Hi, Compile the following program: class Foo { private: struct Internal { }; struct Bah { Internal i; }; }; struct Bah { Foo::Internal i; }; The following error message is emitted: foo.cc:3: `struct Foo::Internal' is private foo.cc:10: within this context which translated to English means: 'Foo::Internal' is not accessible from 'Bah'. I understand the following error message should also be emitted according to paragraph 11.8 of ISO C++: foo.cc:3: `struct Foo::Internal' is private foo.cc:6: within this context which translated to English should mean: 'Foo::Internal' is not accessible from 'Foo::Bah'. Thanks.
Pass -O2 -fno-inline -D__NO_STRING_INLINES then. Really, there is nothing glibc can do about this (apart from exporting all those inlines as static functions but that makes no sense) and gcc does not pass any macros which would tell whether -finline or -fno-inline was passed, so it has to use __OPTIMIZE__ (and has done that for ages).

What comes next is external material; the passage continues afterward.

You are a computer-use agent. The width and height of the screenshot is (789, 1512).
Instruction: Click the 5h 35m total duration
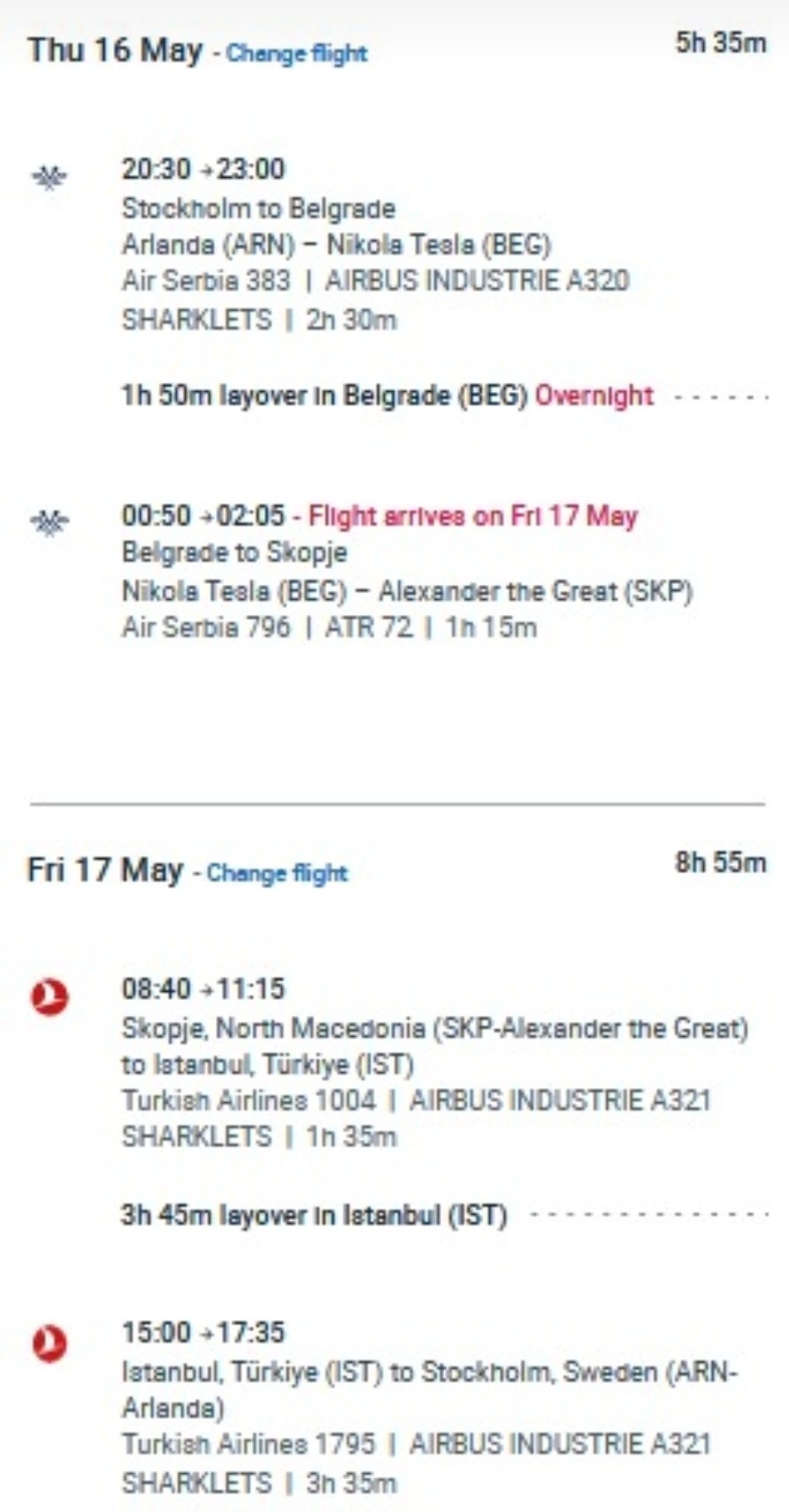pos(720,43)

Oops, sorry, this was meant to resolve #25731 and I typed it into a wrong window. I think you're right, my reading of 11.8 tells me the same, I'll look into it soon.
And I was wrong (quoting Jason Merrill): This has changed since the publication of the standard; nested classes now have access to their containing classes.
I've indeed found this: http://anubis.dkuug.dk/jtc1/sc22/wg21/docs/cwg_active.html#45 However this is only a proposal as I understand it. The standard still applies. Anyway the proposal will probably be changed accordingly so I agree there's no point in adding an error message now and removing it later.